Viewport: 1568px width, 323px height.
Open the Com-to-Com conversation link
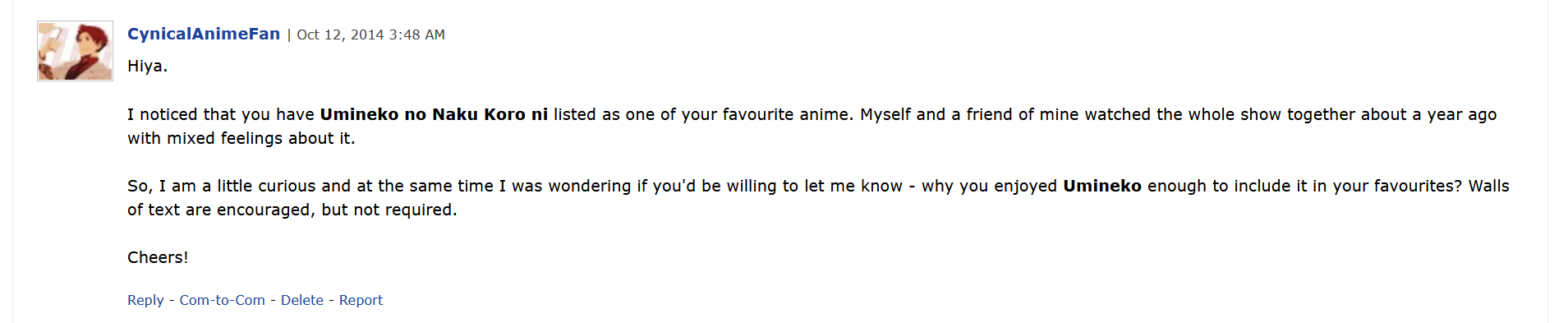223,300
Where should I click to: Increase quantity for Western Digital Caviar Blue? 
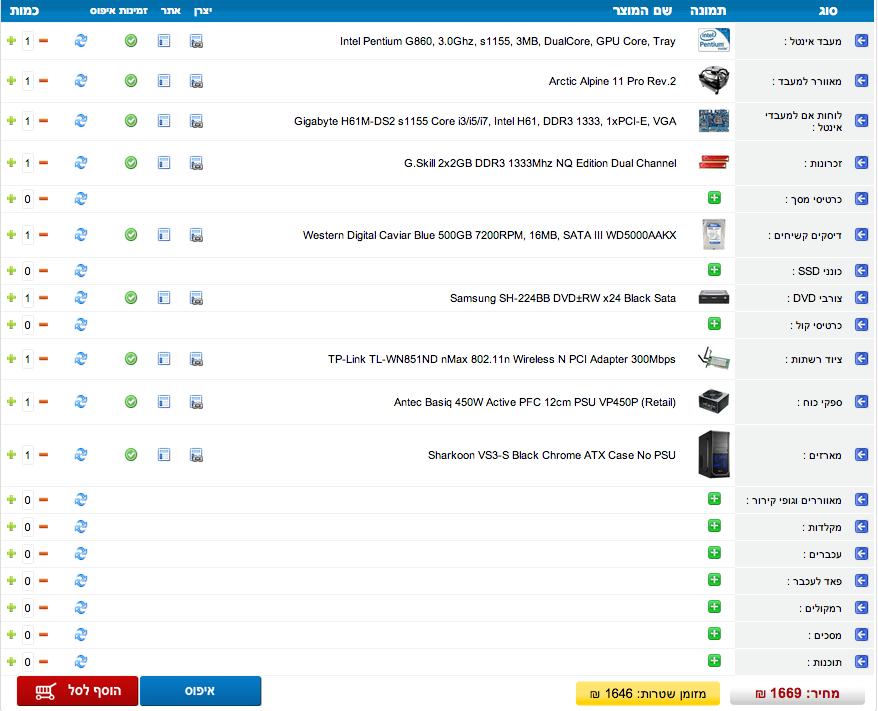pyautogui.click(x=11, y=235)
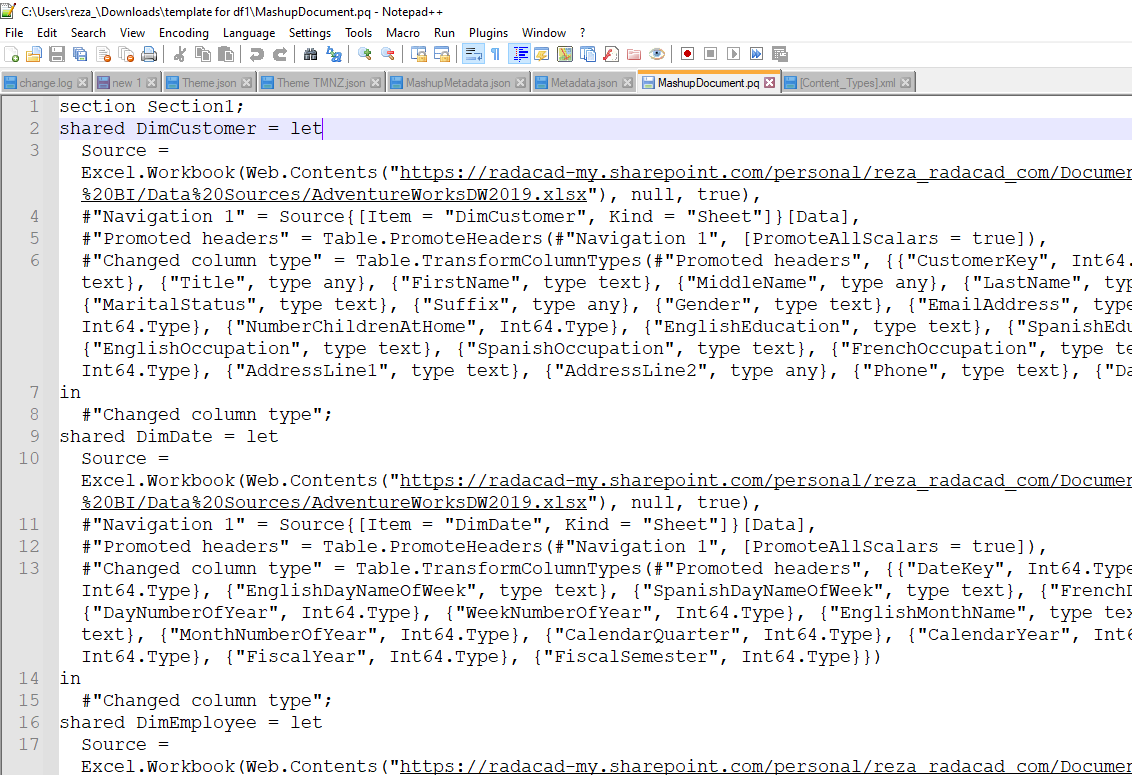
══════════
• SHORT TASK: Put everything from the line containing "Where should I" down to the end of the listing into a Markdown table with the columns Row and Line, numbering each line and skipping blank ones. Leave the pictures out.

• SOLUTION FOR THIS PROBLEM:
| Row | Line |
|---|---|
| 1 | Where should I click to: Increase quantity for Western Digital Caviar Blue?  |
| 2 | pyautogui.click(x=11, y=235) |